The full reserve banking system will not prevent the coming collapse, but it may emerge from it as a better way forward once the collapse is upon us.
As the name implies, a full reserve system would force our banks to hold in reserve all of their customers’ current account deposits (also called ‘demand-deposits’ i.e., not including savings deposits or ‘time-deposits’).
The system would be initiated by the central-bank printing new money with which to purchase interest-bearing assets from the commercial banks. This process would continue until the banks had raised enough money from the sale of these non-liquid assets that they have enough money to backup their entire demand-deposit liabilities.
They would be prevented from loaning out a single penny of this backup money, and they would need to maintain a 100% backup in future in order to cover any increase in the size of their customers’ current account money.
What is the main benefit of 100% reserves?
When the economy enters a growth period, and both consumer & business confidence improve, our current fractional reserve system encourages banks to rapidly accelerate their lending in an unsustainable way. This lending is fueled by loaning out a larger multiple of the money deposited in current accounts.
As history has repeatedly proven, this leads to a rapid expansion of the entire money supply, with inevitable overheating that leads to the boom-bust business cycle. See my page about the money multiplier for more explanation on this.
Keep in mind that savings deposits are excluded from the 100% reserve requirement. This is because any increase in aggregate spending by borrowers is completely offset by reductions in aggregate spending by savers. Money saved in time deposits cannot be loaned out multiple times, because it does not circulate multiple times, it is tied to investments.
In a full reserve banking system, it is only when person A saves more (and thereby spends less) that person B can borrow more (and thereby spend more). Total spending remains the same, the total money supply is unaltered, and therefore this type of lending creates no impetus for a new boom-bust cycle to begin.
A near elimination of the business cycle would result, because no malinvestment during boom-periods, and no increase in unemployment or bankruptcies during bust-periods, can occur.
Another pleasing side-effect is that there can be no excessive profits for greedy bankers, or huge golden-handshake pension rewards, as they walk away from the catastrophic recessions that they themselves cause.
The full reserve banking system is a much fairer system.
Similarly, with no business cycle caused by periodic excessive bank lending, it would be virtually impossible to ever have another serious financial crisis. Even if a bank-run were to somehow begin, with people rushing to get their money out of the banks, those banks would be able to immediately repay every single penny that they owe – because everything that they owe, at any point in time, is held in reserve!
What is the major disadvantage?
A full reserve banking system has never been tried before… and so there is significant risk and uncertainty involved.
We can’t be sure that the banks would not be able create excessive credit via some other means. People are extremely resourceful and the free-market has a way of creating supply whenever there is a demand.
For example, some other medium of exchange, one that’s outside of government and the banking system’s control, might be used to increase lending when economic circumstances are primed for a new boom-bust cycle.

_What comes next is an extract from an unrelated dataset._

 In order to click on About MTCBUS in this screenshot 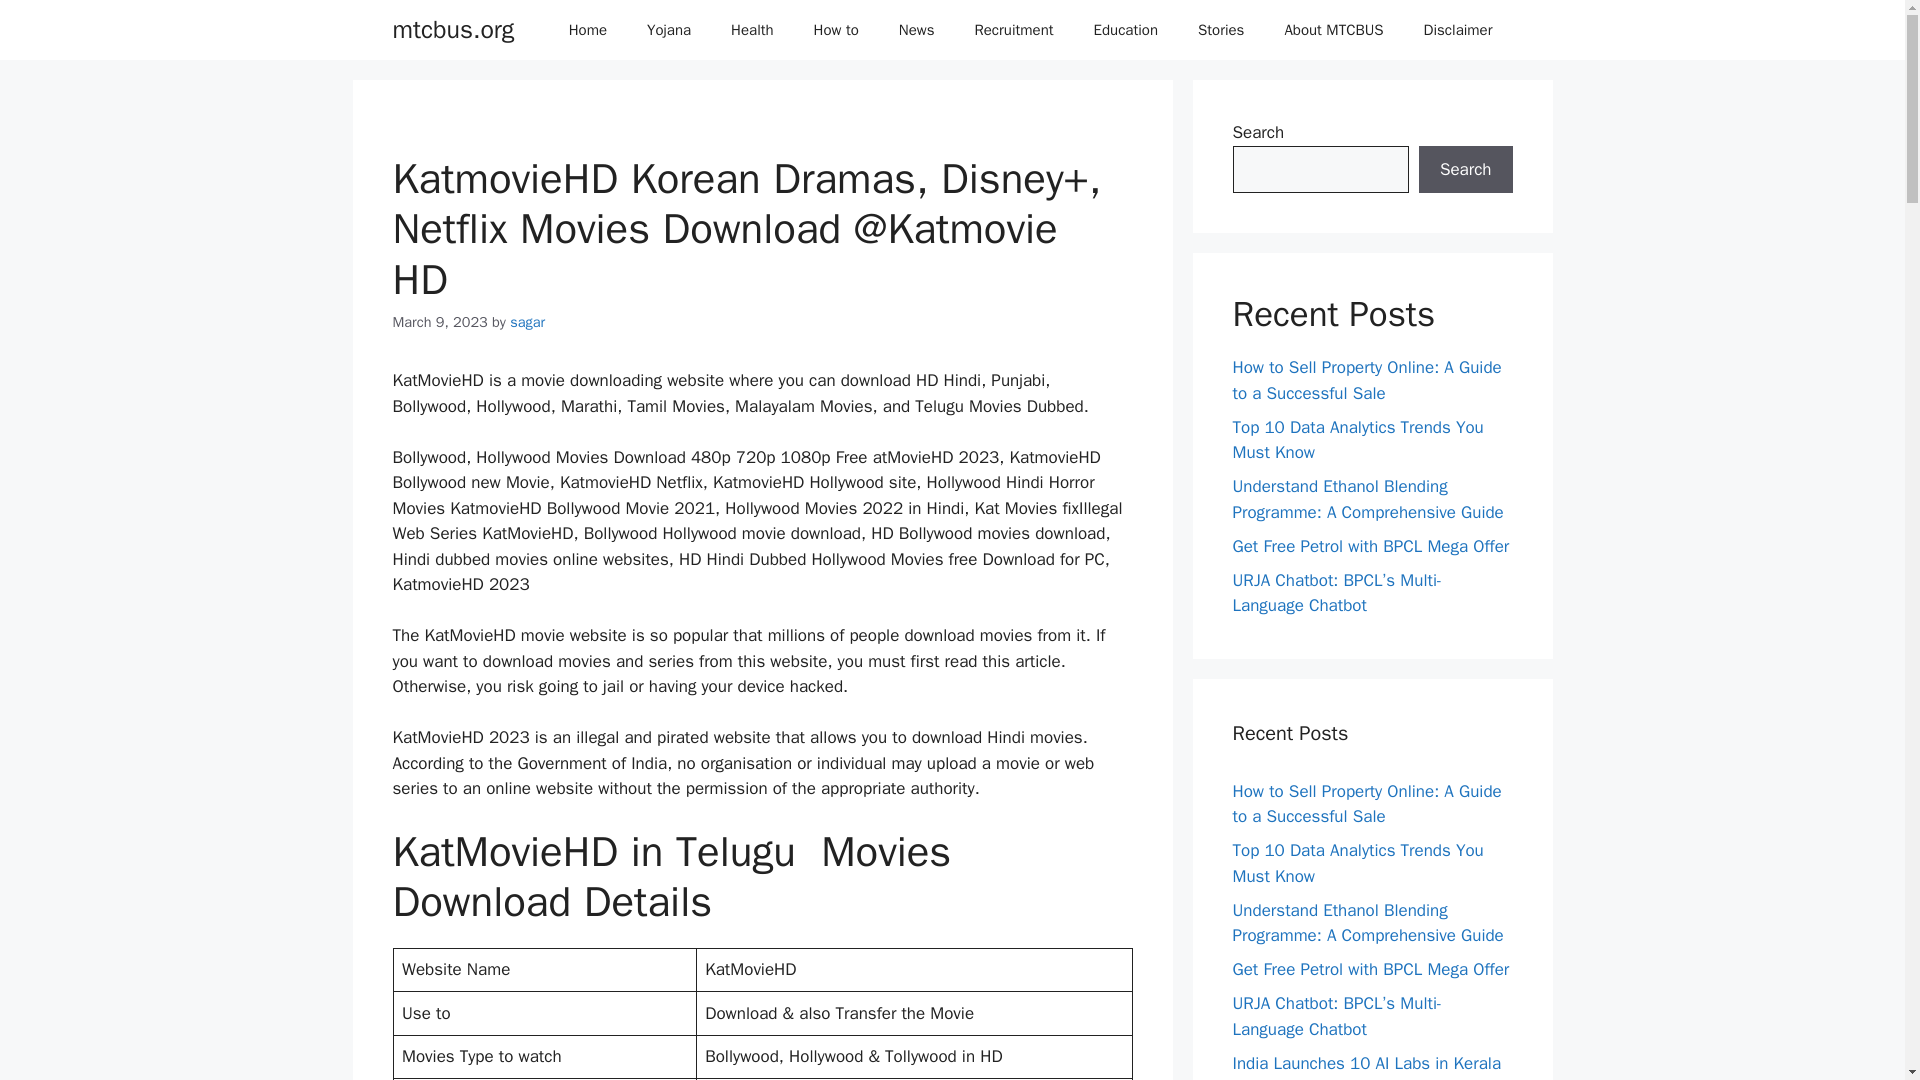, I will do `click(1333, 30)`.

Perhaps cryptocurrency could somehow fulfill this role, although it is difficult to see how this could happen without a complicit government.
For the full reserve banking system to work, it is an absolute necessity that the authorities are wholly committed to making it work. The simplicity of the system would make it much easier for the government to avoid its customary incompetence with such matters, but no system can succeed without a firm commitment towards making it work.